De todas formas, a tenor de lo que ha ocurrido durante los últimos años, y sobre todo a tenor de los proyectos que han sido aireados por parte de un sector del actual patronato del Museo, no podemos permitir que la siempre necesaria matización nuble la visión sobre los graves problemas de fondo.

Y desde mi punto de vista, los graves problemas de fondo se refieren a dos cuestiones: la primera, que el Museo del Prado es propiedad del Estado y, por tanto, que de ninguna manera, no ya esa propiedad, que es jurídicamente inalienable, sino ni siquiera su gestión, puede ser concebida como si de una empresa privada se tratase, aunque esa gestión garantizara la más alta rentabilidad económica, tampoco sabemos a costa de qué.

La alusión que suele hacerse en estos casos a los museos americanos apela a la indudable pujanza de su gestión empresarial, pero silenciando que sus gestores son efectivamente sus dueños, que arriesgan su patrimonio personal y, en definitiva, que disfrutan o padecen sólo ellos del éxito o el fracaso de sus decisiones.

La segunda cuestión se refiere a lo que debe entenderse como servicio cultural. Un servicio que no debe estar reñido ni con la imagen administrativa más dinámica, ni con la falta absoluta de rentabilidad económica, lo que en absoluto debe significar, cayendo en la caricatura opuesta, que deba regirse por exclusivos criterios de éxito popular y comercial, como si se tratase de un parque de atracciones.

Basta con echar una ojeada a la historia de los museos españoles estatales para comprobar que pasan sin transición del inmovilismo y la incuria más absolutos al más impremeditado arbitrismo que quiere cambiarlo todo de arriba abajo como por ensalmo, ocasionando con ello el correspondiente traspiés y el no menos consiguiente desaliento social.

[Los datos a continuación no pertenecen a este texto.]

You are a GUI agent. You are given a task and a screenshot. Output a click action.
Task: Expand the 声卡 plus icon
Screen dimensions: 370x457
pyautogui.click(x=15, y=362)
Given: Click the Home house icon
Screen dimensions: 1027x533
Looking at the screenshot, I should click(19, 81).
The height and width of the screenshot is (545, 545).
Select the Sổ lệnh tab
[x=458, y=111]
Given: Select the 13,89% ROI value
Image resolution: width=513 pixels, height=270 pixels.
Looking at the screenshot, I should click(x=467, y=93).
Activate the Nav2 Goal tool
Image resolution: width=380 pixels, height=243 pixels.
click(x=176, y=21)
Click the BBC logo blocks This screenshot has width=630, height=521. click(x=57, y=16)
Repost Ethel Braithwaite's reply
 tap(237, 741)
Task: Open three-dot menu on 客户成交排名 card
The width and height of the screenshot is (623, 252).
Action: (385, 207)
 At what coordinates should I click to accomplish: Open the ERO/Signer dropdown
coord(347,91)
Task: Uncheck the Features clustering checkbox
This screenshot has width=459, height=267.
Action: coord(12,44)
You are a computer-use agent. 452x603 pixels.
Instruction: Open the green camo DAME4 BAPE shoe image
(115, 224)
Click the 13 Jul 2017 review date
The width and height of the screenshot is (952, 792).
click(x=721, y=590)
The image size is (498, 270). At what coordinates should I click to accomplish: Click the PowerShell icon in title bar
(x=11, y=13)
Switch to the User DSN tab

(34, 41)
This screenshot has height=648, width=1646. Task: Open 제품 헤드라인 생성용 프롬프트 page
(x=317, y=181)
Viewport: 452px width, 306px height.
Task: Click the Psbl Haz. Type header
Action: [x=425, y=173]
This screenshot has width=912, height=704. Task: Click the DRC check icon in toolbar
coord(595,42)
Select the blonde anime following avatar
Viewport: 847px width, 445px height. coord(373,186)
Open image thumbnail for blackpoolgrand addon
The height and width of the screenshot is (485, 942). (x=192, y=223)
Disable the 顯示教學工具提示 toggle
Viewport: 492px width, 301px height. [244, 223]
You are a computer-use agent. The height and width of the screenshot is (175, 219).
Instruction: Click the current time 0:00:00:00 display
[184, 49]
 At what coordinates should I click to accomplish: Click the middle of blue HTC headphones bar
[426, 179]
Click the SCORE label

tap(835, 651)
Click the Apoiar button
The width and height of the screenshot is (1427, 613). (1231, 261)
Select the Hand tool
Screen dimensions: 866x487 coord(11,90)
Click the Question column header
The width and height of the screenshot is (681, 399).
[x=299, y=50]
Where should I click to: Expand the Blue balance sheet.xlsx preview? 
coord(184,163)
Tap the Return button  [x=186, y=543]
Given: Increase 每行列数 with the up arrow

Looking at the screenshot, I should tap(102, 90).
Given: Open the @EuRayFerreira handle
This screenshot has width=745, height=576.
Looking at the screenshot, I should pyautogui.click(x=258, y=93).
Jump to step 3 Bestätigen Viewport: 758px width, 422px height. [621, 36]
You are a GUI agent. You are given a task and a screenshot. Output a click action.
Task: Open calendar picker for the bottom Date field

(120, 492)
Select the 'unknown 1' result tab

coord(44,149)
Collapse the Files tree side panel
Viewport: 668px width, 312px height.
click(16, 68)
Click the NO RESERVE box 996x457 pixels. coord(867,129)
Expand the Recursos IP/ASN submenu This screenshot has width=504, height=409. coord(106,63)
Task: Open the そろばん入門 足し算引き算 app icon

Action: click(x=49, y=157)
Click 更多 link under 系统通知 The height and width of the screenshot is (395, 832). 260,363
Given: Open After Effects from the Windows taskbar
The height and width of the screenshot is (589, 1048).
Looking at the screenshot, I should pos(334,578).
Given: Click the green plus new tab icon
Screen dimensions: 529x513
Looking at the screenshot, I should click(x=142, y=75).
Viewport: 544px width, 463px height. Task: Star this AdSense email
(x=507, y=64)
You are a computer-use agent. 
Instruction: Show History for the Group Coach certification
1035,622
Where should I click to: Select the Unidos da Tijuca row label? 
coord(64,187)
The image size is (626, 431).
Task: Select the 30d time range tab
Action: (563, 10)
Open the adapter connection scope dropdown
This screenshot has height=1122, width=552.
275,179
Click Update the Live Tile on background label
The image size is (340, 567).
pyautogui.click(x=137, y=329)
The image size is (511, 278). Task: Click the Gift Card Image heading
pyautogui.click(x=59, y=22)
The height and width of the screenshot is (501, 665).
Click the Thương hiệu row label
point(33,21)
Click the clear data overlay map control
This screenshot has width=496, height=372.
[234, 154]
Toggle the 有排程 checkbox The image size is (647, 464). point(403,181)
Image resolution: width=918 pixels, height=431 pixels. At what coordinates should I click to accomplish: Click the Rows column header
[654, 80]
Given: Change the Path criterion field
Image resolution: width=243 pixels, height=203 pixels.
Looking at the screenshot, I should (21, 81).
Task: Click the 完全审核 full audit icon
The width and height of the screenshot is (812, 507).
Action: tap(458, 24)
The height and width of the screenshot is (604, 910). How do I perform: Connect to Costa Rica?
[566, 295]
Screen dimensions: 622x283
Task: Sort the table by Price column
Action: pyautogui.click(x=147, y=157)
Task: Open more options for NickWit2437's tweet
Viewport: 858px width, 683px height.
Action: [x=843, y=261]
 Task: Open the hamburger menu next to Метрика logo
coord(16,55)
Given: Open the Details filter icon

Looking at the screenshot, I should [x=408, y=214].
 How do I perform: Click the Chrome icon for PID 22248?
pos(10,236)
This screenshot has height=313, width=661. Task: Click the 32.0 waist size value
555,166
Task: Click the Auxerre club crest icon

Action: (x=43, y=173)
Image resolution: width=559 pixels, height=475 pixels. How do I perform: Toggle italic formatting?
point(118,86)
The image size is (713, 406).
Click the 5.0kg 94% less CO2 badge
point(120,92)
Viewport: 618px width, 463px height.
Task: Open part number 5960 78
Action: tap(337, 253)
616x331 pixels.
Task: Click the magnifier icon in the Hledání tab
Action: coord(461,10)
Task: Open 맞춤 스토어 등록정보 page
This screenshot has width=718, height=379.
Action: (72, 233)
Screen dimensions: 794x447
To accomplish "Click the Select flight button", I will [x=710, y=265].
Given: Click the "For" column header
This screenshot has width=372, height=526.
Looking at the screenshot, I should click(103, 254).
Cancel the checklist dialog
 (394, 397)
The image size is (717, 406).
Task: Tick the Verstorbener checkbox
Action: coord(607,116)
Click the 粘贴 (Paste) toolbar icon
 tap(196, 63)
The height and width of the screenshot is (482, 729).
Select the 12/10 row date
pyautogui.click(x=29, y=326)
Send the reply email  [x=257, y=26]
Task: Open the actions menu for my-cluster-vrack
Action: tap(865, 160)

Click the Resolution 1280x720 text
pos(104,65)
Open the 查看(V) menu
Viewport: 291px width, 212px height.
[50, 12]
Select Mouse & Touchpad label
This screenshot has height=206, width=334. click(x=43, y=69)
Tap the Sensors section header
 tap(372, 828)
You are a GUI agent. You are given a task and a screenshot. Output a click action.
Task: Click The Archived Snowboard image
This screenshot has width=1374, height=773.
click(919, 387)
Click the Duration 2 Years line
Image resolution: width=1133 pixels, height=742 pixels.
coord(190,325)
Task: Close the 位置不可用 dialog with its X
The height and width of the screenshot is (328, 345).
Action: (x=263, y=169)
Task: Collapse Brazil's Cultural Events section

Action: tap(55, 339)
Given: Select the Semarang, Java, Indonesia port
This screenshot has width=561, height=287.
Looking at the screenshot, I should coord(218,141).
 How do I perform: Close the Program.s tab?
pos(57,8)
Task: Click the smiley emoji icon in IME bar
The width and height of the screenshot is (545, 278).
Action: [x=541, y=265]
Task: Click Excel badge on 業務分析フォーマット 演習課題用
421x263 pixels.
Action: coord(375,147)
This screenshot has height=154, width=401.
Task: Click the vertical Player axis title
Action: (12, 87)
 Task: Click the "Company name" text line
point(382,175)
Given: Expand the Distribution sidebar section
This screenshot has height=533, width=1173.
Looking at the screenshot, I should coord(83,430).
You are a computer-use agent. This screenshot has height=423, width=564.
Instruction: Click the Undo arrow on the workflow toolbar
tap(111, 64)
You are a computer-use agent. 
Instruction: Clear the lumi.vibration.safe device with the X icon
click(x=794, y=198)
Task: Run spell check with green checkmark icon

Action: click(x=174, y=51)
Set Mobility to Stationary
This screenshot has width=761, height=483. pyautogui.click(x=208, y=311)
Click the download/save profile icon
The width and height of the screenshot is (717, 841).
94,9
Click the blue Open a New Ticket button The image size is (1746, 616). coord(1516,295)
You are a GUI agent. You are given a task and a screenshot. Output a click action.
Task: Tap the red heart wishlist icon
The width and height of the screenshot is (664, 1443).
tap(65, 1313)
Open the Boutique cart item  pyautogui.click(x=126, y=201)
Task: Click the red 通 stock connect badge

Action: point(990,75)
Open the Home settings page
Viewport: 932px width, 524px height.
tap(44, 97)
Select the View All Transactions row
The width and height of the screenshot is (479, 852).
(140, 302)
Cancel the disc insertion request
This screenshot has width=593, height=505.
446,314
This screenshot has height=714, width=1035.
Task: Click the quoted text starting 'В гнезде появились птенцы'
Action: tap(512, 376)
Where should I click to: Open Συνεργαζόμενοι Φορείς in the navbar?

El museo del Prado posee hoy la mejor estructura y medios de toda su historia, lo que no significa que todo esté ya hecho, pero sean cuales sean sus trabas y fallos aún subsistentes, no creo que ponerlo en almoneda o convertirlo en el laboratorio de empresarios o animadores, independientemente de la viabilidad jurídica de este tipo de iniciativa, sirva para otra cosa que para deshacerlo.